*** SELECTED EXCERPT

The Kerry campaign also names many administration officials who used to work for the industries they now oversee.

Bush travels to Michigan
Bush, meanwhile, began his campaign week with a rally in northern Michigan, a state he lost to Gore in 2000. Bush’s visit to Traverse City, Mich., was the first by a sitting president since Gerald Ford in 1975.

Bush voiced sympathy for this industrial state’s economic distress but told a receptive audience that conditions are improving. “ We’ve come through a lot together,” Bush told an outdoor rally at the Grand Traverse County Civic Center.

He lost Michigan to Al Gore in 2000 by 5 percentage points. Recent state polls show Kerry with a slight lead. However, northern Michigan is heavily Republican. The crowd chanted, “Four more years.”

Bush said he would “make sure good jobs stay in America” and would try to open more foreign markets for Michigan farmers. “We want them feeding hungry mouths all over the world,” Bush said.

He again mocked what he said was Kerry’s shifting position on the war in Iraq. Bush said he was heartened when Kerry said last week that he would have still voted to give Bush war authority had he known in the fall of 2002 what he knows now — that there were no weapons of mass destruction.

Still, Bush said to laughter, “he has 78 days to change his mind.”

Kerry has said that he would have still voted to give the president war authority — but that he himself would have used the authority more wisely.

Bush credited recent signs of economic recovery to “two well-timed tax cuts” and to people’s entrepreneurial spirit.

Unemployment in the state is 6.5 percent, a full percentage point higher than the national average.

“George Bush must think there’s a sucker born every minute if he thinks he can trick the public into thinking he’s got an agenda for working families,” said Kerry spokesman Phil Singer. He said Bush’s “tax policies shifted the tax burden onto middle class Americans.”

It was Bush’s fifth visit to Michigan in six weeks, his 27th since becoming president.

Bush's trip to Michigan followed his speech in Cincinnati in which he unveiled a plan for one of the largest U.S. troop realignments since the end of the Cold War.

Edwards woos rural voters
Edwards promised Monday to deliver high-speed Internet access and more money for people to start businesses in rural areas.

******
*** DATA RECORDS

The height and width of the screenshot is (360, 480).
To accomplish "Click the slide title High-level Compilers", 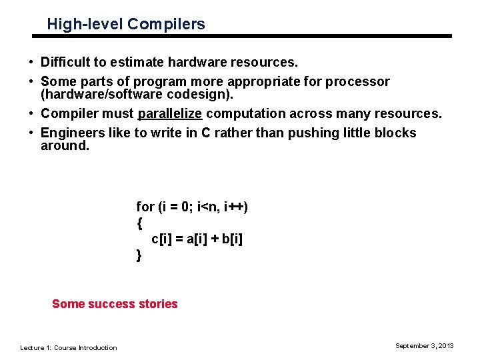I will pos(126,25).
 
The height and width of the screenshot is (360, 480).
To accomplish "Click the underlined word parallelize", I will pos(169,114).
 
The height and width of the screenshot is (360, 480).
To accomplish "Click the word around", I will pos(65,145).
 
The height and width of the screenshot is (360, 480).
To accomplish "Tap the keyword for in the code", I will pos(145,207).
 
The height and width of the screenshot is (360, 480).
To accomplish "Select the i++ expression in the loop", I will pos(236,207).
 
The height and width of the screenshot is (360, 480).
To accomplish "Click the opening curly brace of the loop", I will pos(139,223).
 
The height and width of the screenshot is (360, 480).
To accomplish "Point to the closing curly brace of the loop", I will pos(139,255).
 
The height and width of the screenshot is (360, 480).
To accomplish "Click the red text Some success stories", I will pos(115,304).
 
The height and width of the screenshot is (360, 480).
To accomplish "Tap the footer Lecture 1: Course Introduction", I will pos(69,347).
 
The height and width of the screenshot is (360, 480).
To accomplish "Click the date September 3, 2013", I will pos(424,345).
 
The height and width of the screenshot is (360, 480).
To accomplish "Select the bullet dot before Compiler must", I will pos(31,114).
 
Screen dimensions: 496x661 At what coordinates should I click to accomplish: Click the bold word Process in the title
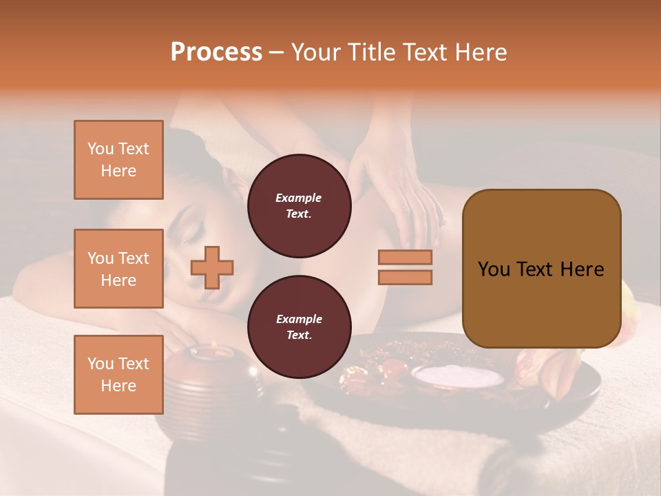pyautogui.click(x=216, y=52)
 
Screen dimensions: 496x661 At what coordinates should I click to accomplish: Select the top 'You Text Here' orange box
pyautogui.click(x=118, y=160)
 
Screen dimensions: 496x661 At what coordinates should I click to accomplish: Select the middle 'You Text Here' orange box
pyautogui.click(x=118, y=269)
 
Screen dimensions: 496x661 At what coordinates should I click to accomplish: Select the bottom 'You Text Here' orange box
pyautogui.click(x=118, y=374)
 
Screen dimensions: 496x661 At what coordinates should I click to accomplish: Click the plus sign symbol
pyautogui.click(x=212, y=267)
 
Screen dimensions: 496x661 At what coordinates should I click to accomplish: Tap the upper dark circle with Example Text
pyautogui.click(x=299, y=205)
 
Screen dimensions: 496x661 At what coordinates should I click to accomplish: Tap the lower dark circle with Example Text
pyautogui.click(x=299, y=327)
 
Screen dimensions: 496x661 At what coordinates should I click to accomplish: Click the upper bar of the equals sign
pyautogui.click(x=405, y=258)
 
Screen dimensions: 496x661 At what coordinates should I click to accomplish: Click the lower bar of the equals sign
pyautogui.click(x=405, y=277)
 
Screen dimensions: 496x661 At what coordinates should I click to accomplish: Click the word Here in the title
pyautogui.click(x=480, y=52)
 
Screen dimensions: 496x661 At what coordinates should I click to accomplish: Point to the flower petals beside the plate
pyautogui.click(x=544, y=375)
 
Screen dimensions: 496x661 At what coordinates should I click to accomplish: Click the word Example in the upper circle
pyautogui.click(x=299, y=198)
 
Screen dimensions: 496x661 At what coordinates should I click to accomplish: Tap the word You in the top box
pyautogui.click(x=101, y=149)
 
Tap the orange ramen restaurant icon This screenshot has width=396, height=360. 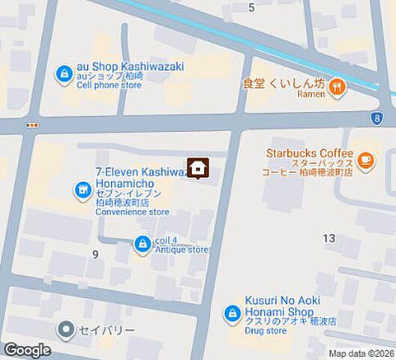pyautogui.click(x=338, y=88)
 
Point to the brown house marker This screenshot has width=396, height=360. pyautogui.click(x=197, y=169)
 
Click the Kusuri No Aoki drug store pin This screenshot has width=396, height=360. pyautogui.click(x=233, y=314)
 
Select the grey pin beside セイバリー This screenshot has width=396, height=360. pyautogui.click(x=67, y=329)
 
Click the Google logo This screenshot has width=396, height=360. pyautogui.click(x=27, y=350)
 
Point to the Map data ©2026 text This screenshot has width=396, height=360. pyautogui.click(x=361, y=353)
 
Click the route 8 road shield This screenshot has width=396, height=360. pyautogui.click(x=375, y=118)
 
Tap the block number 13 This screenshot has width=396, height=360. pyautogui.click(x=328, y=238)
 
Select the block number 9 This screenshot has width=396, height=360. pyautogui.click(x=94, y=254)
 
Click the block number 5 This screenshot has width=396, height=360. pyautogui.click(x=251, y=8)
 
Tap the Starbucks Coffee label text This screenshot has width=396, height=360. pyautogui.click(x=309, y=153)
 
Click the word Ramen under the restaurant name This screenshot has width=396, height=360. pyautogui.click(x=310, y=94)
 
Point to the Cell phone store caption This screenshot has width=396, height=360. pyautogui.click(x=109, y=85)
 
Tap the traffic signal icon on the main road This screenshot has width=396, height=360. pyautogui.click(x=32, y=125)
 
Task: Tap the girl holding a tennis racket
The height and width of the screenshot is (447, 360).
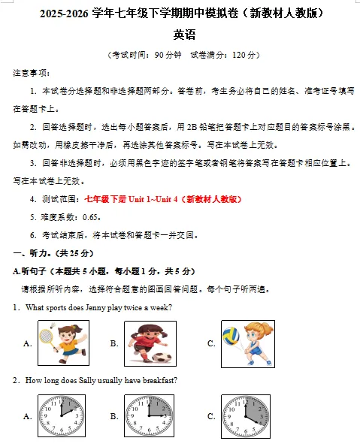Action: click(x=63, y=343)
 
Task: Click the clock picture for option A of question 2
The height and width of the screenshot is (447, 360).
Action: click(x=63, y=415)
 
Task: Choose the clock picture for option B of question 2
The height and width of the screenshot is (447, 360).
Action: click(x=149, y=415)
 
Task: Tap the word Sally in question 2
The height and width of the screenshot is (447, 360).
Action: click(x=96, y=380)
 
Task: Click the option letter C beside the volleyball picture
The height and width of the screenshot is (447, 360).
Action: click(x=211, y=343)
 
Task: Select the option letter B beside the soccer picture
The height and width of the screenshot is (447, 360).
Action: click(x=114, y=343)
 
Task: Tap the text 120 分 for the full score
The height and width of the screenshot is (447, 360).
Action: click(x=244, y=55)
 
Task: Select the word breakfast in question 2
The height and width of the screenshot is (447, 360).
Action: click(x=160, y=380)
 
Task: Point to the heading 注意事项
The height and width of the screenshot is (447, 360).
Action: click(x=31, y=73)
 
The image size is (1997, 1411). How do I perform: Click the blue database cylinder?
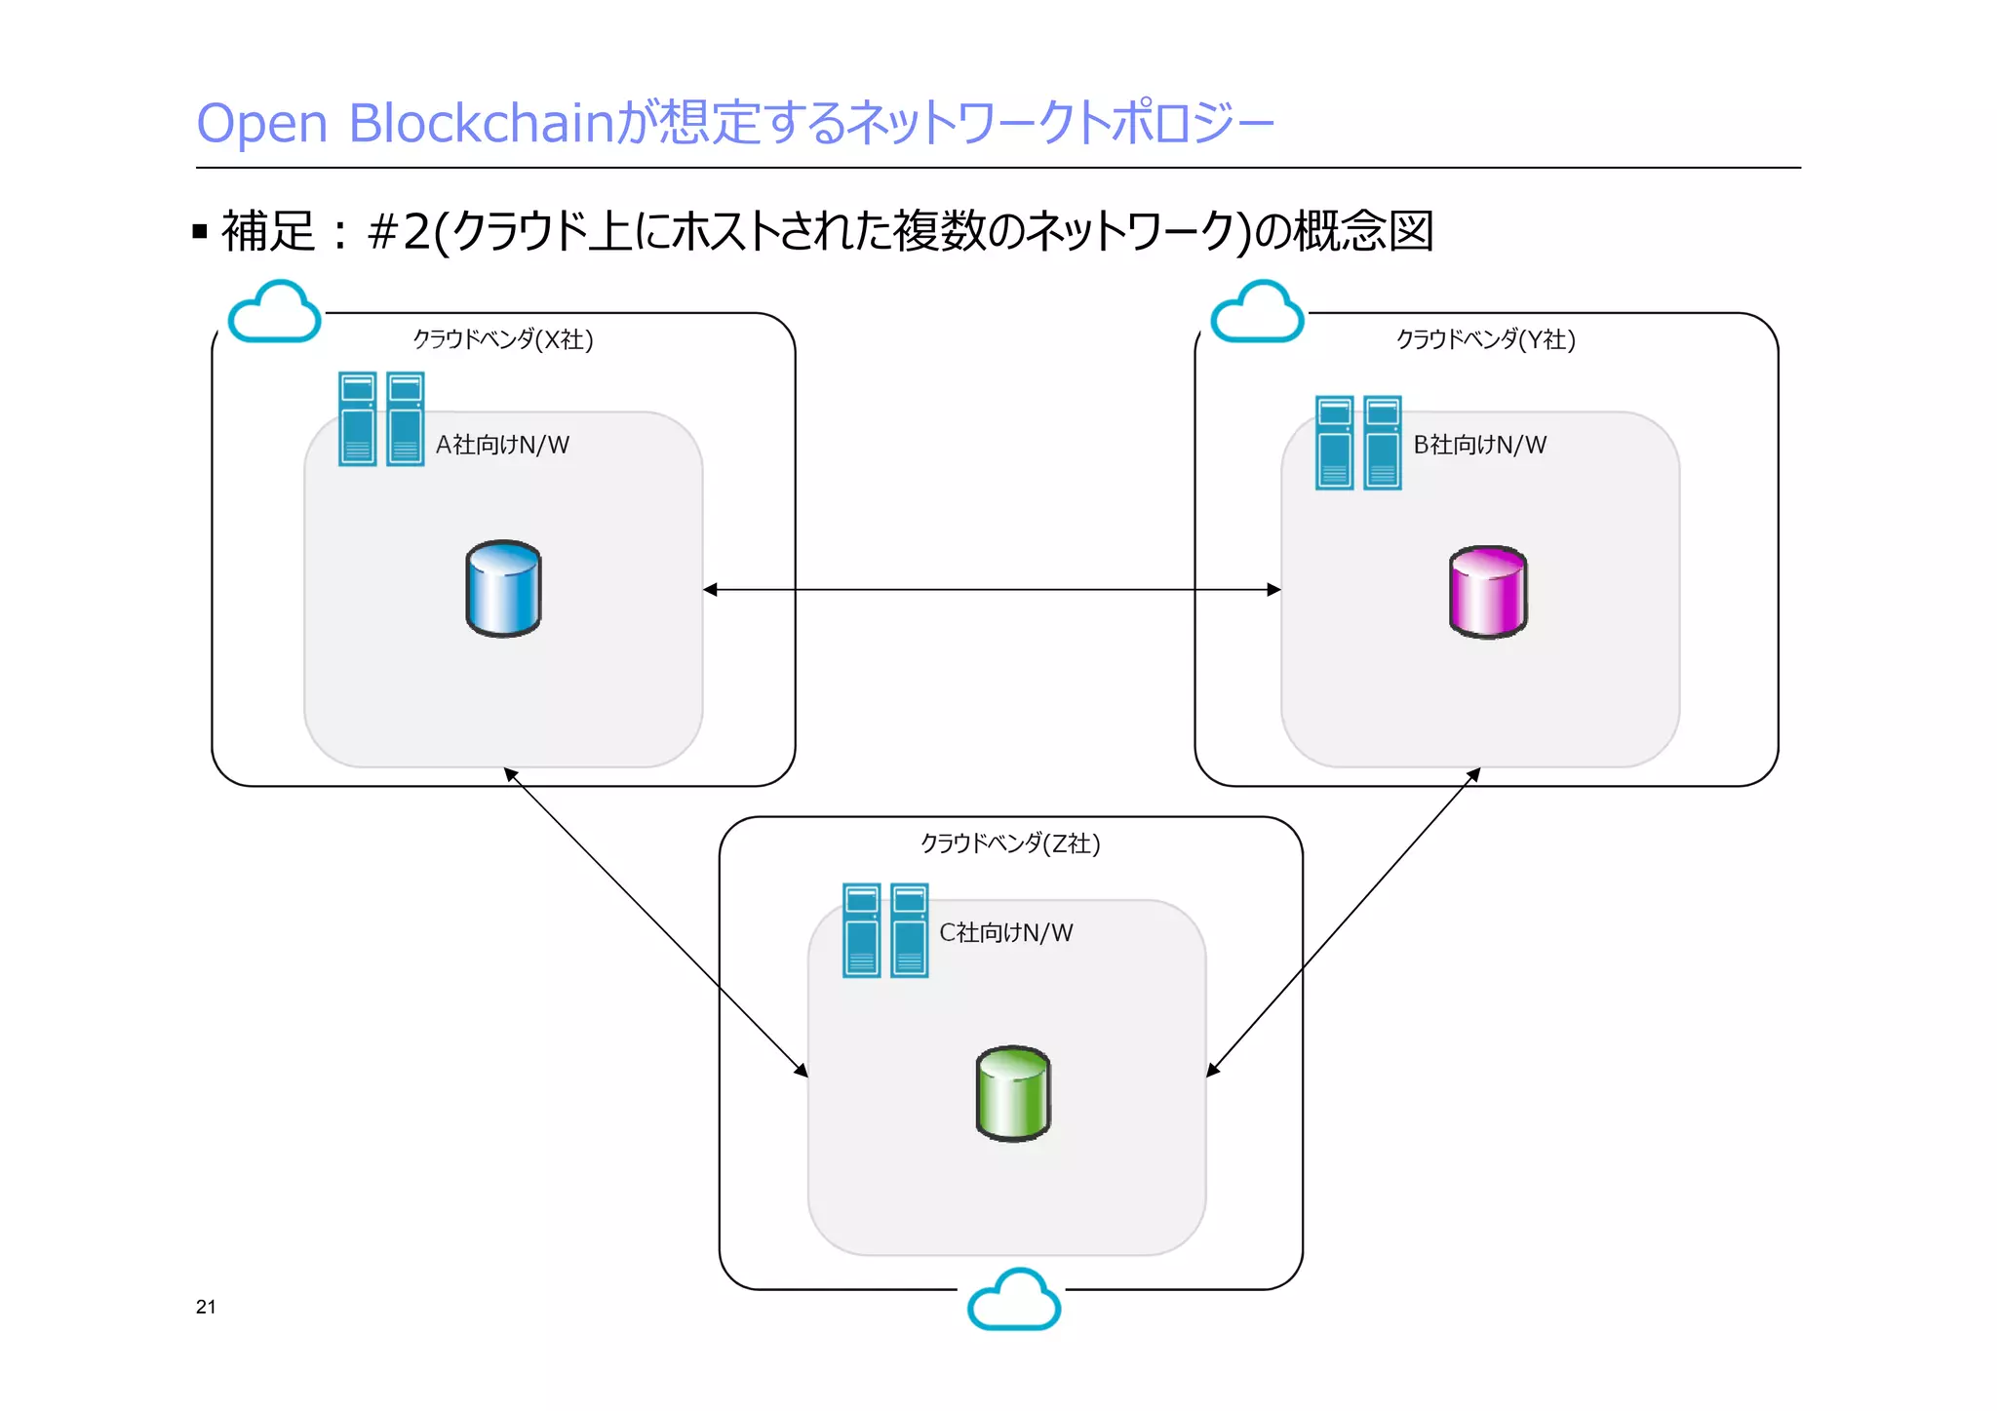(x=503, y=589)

******
*** DATA RECORDS

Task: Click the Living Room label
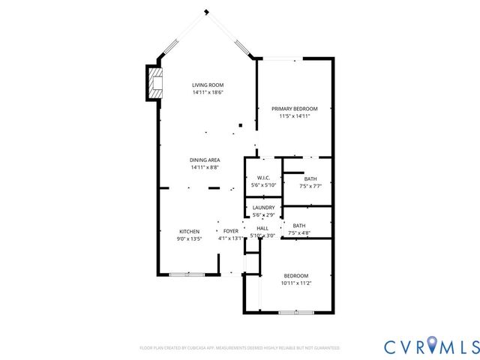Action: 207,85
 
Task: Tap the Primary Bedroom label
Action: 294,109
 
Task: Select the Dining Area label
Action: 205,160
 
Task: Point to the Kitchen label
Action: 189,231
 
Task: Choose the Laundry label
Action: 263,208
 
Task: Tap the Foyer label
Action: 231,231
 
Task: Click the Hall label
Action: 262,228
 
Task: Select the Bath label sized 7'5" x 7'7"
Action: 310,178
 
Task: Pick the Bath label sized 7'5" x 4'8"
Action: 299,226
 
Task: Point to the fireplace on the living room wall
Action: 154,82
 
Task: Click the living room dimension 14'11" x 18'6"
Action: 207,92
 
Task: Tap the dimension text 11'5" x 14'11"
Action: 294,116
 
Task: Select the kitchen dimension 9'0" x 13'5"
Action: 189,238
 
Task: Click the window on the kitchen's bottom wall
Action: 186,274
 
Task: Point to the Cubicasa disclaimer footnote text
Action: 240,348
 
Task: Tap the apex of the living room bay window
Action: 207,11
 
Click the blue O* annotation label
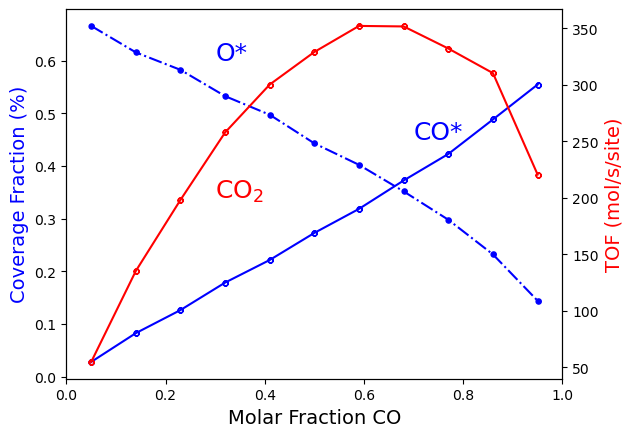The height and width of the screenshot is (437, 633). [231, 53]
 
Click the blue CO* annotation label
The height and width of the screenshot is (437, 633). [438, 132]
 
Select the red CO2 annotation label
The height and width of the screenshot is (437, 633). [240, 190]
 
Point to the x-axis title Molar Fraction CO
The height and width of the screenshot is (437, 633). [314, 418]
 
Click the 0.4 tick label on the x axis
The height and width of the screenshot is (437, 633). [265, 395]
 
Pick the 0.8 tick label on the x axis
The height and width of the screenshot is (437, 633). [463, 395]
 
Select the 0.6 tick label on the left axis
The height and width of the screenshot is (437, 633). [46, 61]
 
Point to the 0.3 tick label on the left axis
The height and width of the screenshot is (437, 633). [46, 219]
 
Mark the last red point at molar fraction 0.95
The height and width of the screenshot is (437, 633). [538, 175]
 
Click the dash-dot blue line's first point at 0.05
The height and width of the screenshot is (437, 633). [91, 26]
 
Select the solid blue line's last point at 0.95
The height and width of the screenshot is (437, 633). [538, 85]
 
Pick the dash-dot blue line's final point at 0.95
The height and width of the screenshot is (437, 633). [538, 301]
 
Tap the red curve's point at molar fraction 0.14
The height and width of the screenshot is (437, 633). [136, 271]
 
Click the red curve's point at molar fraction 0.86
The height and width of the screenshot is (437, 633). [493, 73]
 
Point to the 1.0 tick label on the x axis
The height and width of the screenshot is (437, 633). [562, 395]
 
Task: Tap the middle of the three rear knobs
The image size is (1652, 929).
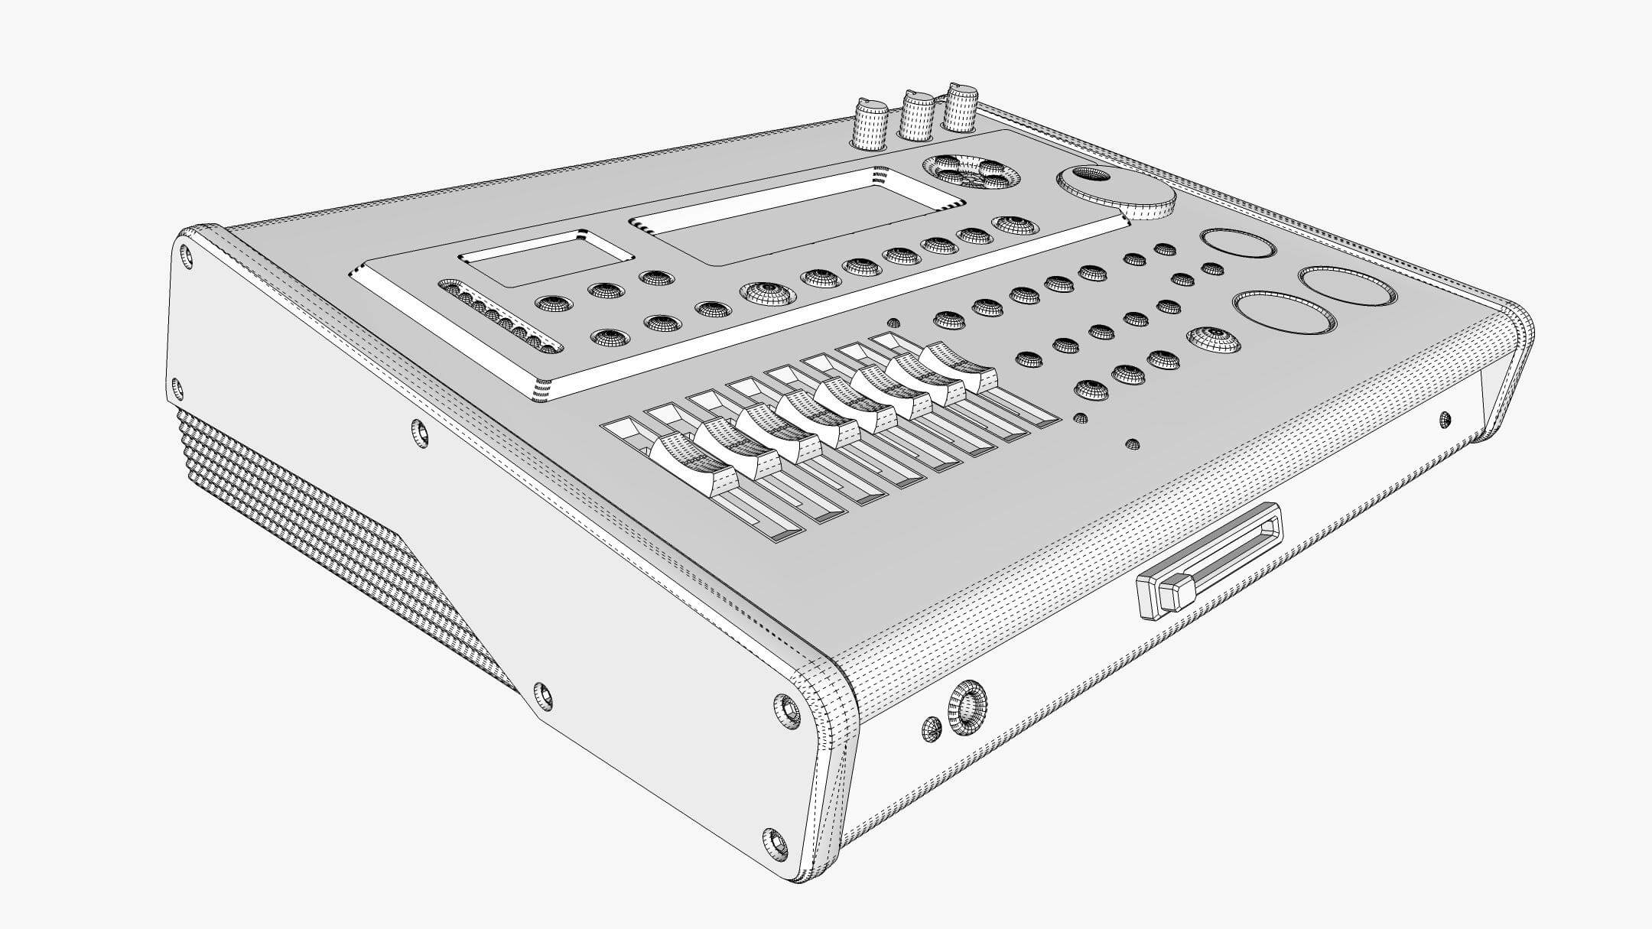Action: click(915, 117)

******

Can you repeat word for word everything in the campaign news excerpt from "The Kerry campaign" down to "Ford in 1975."?

**EXERCISE RESPONSE:**
The Kerry campaign also names many administration officials who used to work for the industries they now oversee.

Bush travels to Michigan
Bush, meanwhile, began his campaign week with a rally in northern Michigan, a state he lost to Gore in 2000. Bush’s visit to Traverse City, Mich., was the first by a sitting president since Gerald Ford in 1975.